Finally, for many of us, the identity isn’t just about who we are. Speaking from personal experience here, sure, that’s part of it. But for me, I needed to know I’m not alone. Whenever I hear “Why do you need an identity?” or “I don’t really care” or “Why are you telling me this?” it makes me feel alone again. Shoved aside, as though some vital aspect of myself as a person is so unimportant that not only do people not comment on it, but they actively have to tell me they don’t care.

Say what you mean, people. You don’t really mean “I don’t care.” You mean “This makes me uncomfortable and I wish you wouldn’t talk about it.” Because if you truly didn’t care, you would leave it alone, the same way you ignore pictures of cats and witty sayings and news articles you don’t find relevant to you.

I’ll admit, I’m not that interested in celebrities coming out.

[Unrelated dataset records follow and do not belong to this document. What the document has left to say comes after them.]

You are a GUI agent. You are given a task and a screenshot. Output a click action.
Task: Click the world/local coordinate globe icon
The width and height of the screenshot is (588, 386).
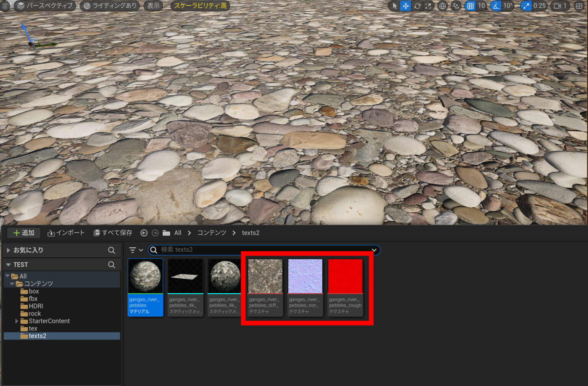442,6
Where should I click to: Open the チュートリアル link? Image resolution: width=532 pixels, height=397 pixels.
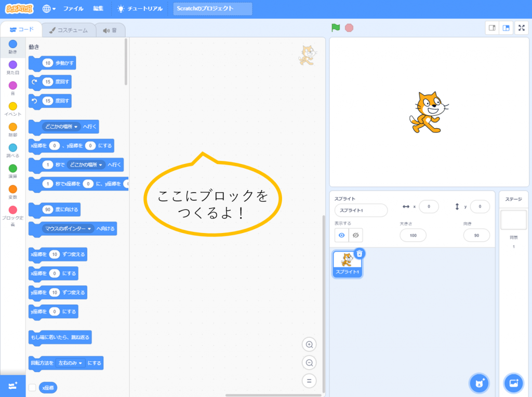click(x=140, y=9)
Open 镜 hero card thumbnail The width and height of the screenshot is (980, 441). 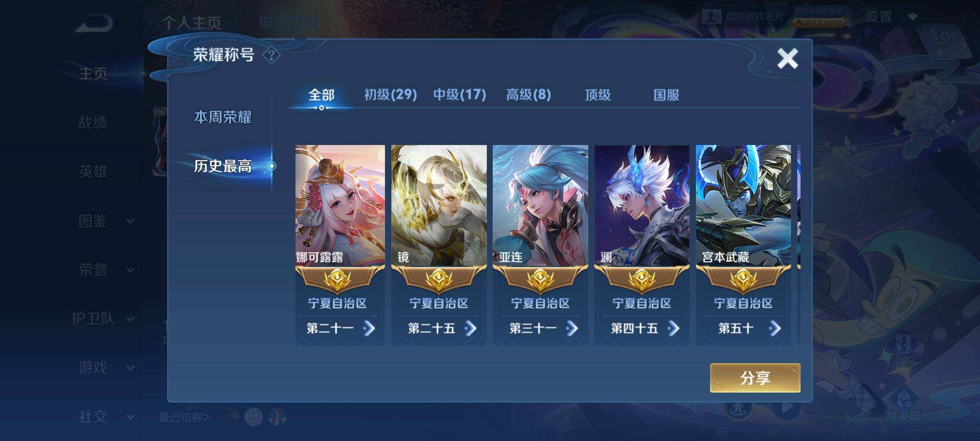click(x=439, y=205)
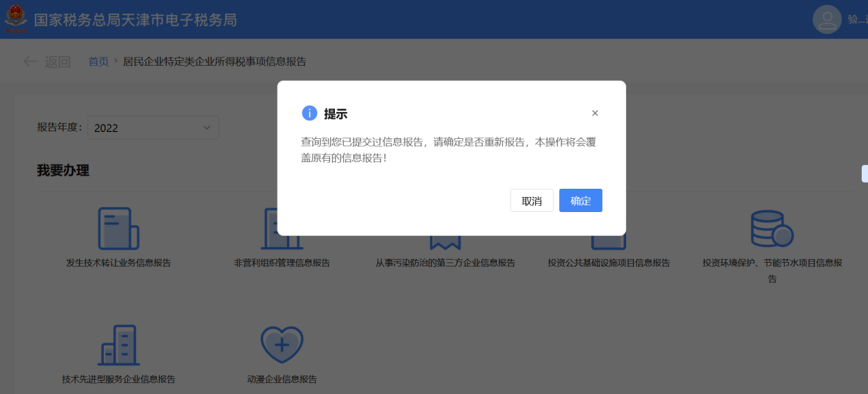This screenshot has height=394, width=868.
Task: Click the floating tab at right edge
Action: pos(865,174)
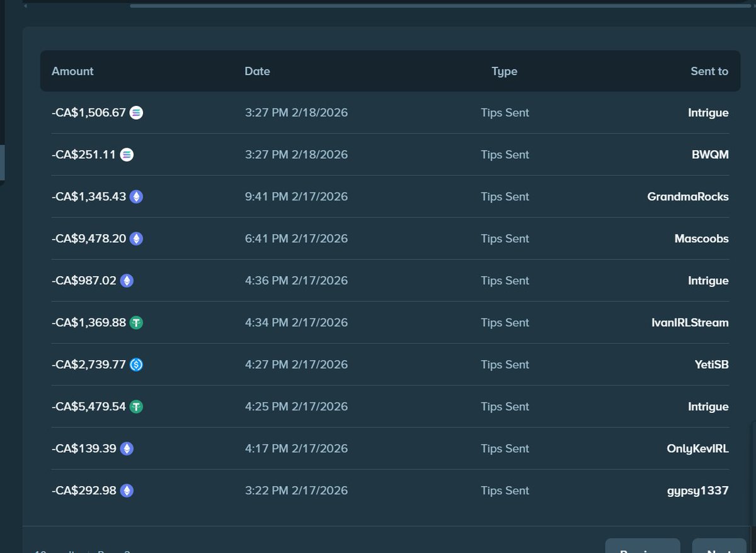Select the Tether icon beside -CA$1,369.88
This screenshot has width=756, height=553.
[x=136, y=322]
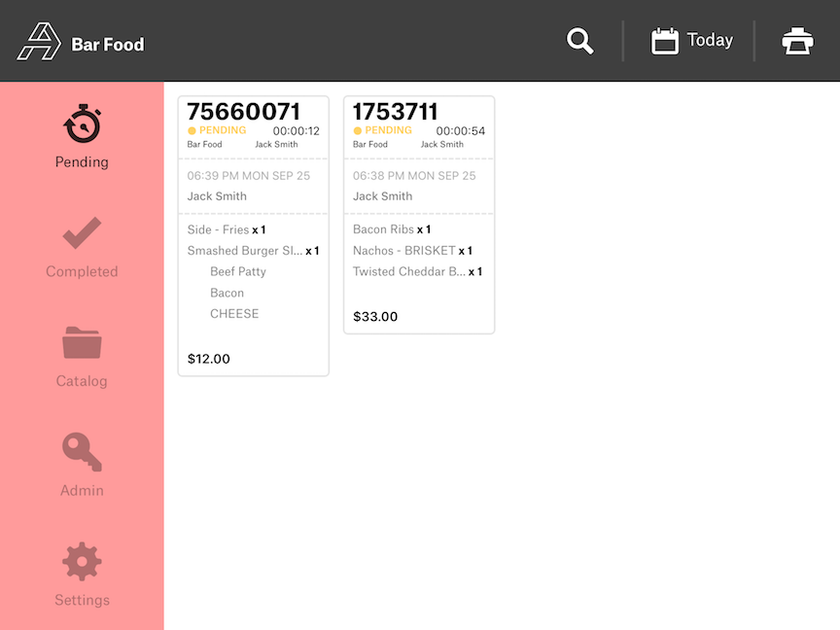Click the search magnifier icon
The width and height of the screenshot is (840, 630).
click(580, 41)
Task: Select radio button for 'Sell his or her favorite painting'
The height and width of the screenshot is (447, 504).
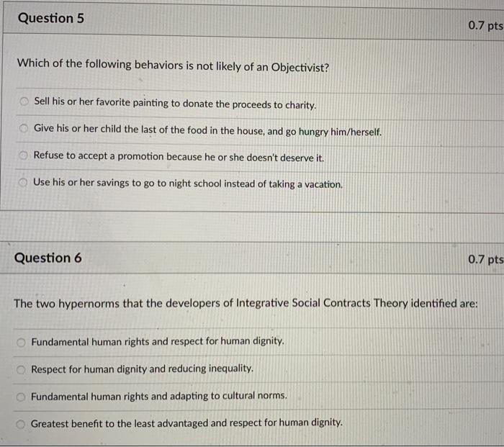Action: [24, 102]
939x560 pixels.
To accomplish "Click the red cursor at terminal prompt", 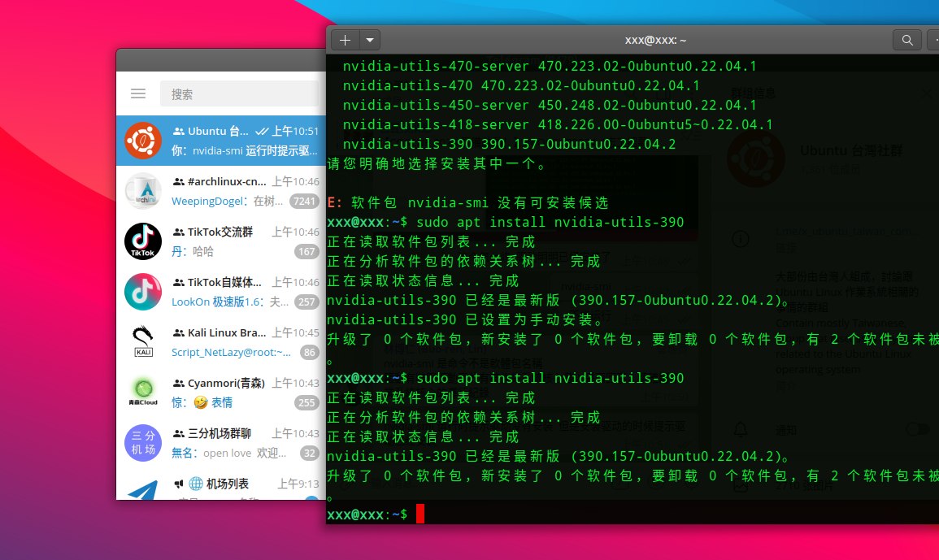I will pyautogui.click(x=420, y=514).
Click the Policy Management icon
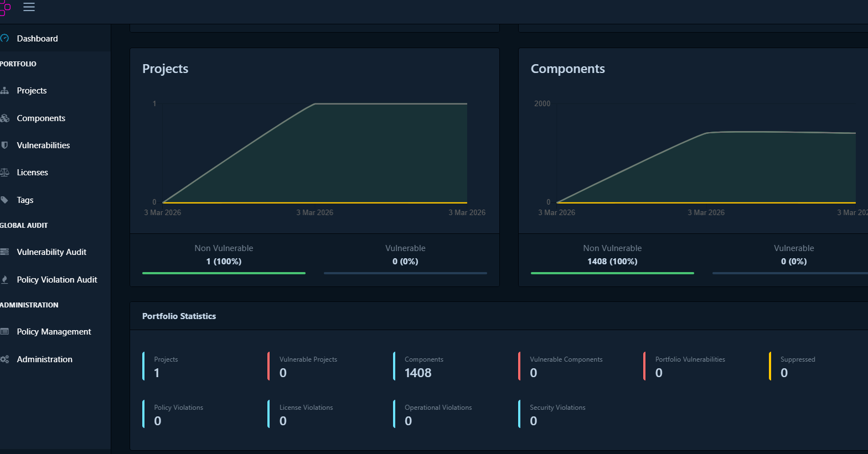The height and width of the screenshot is (454, 868). click(4, 332)
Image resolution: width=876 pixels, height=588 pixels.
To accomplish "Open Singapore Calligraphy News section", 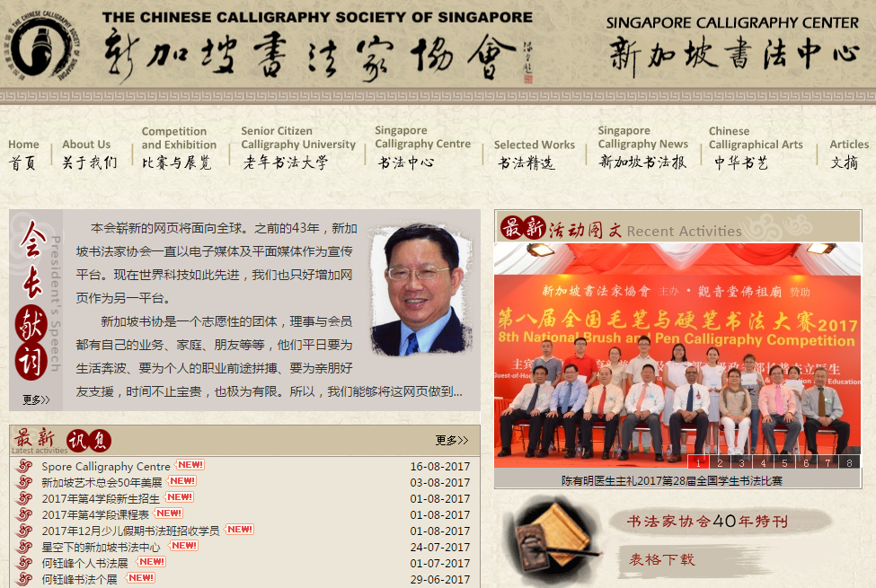I will tap(642, 147).
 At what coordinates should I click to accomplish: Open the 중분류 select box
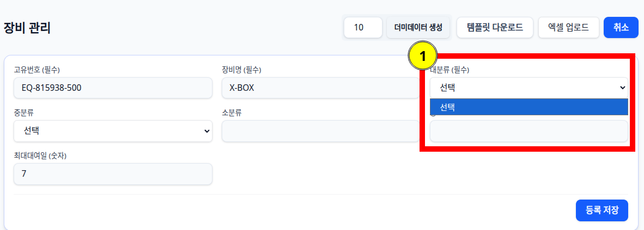tap(113, 131)
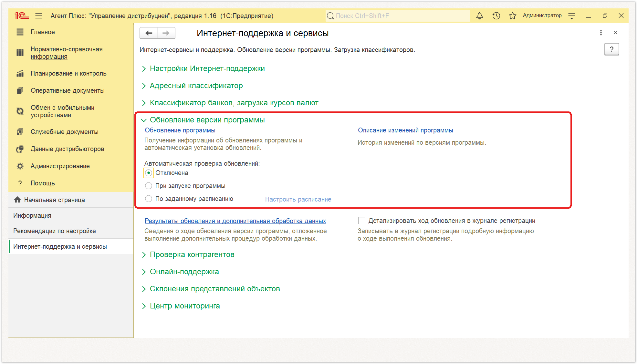637x364 pixels.
Task: Enable Детализировать ход обновления checkbox
Action: point(362,221)
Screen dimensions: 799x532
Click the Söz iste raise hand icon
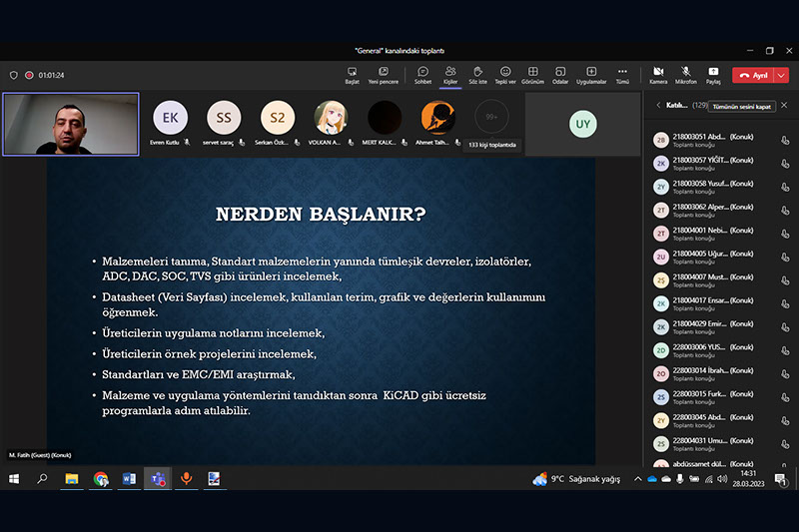[477, 73]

My usual reaction is something like, “Oh, so-and-so is [LGBTQIA]? Ok, cool” followed by scrolling to something I’d really like to read about, such as my friends’ awesome vacations or their kids’ recitals or their promotions at work. But if a friend posts a coming out story? I’m all over it. And not just sexuality/gender coming out, either. I actually baked a cake for my sister that said, “Congratulations, it’s Aspergers” (reminiscent of Ellen’s coming out cake). I screwed it up with a few friends back in my semi-fundie days, and I never intend to do that again.

The people in my life are important to me, therefore the things that are important to them matter to me. If you can’t muster enough love for your friend who made themselves vulnerable—publicly—to at least say, “Hey, friend, I’m here for you if you need anything” or “Hey, friend, I love you and I support you,” then keep your damn mouth shut about it. Just scroll past and look for something else to comment on. And for the love of pete, please do not make a passive-aggressive “I don’t care” post for the world to see. Trust me, your friend who just came out knows it’s about them.

The “policing” of free hate speech

This article popped up in my Facebook feed yesterday because a friend shared it. Before you click the link, be forewarned it may be highly triggering due to the transphobic language. Yes, it’s bad enough to put it in bold, red letters. The summary alone includes quotes which are so offensive that even someone ignorant of trans* issues would recognize them as hateful. I’m not joking. Unless you have an extremely strong constitution, I recommend against listening to the broadcast, which is linked in the article. The extracted quotes are bad enough.

Rochester Radio Hosts Mock Transgender People in Disturbing, Offensive Segment

It speaks for itself. There’s no need for me to say anything about how horrible those comments were. Besides, anyone local to me who has ever heard Kimberly and Beck knows that they are Grade-A Jerks. That is what they do; they’re paid to be awful. I think this one is particularly bad, given the fact that they were responding to trans-friendly local legislation. It’s also frustrating given that I live in a city that, while conservative in some ways, is better than average regarding LGBTQ issues (though there’s always room for growth, of course). But I’m not writing today to call for their heads on a platter, or even their permanent firing.

When I posted this, the responses were interesting. (Side note: Anyone who thinks people under 21 aren’t articulate, intelligent people able to hold their own in a debate does not know my friends.) Naturally, one of the things that got invoked was “free speech.” Dear God, why is that the first thing that’s trotted out in response to assholes spouting off? I mean, I would think that the first response to the article might possibly be, oh, I dunno, “Wow. It sure is crappy that trans* people have to put up with hearing that shit on the radio. Maybe I’ll go check and see if my friend/family member/stranger I interact with on the Internet  is okay and didn’t have a massive anxiety attack triggered by that.”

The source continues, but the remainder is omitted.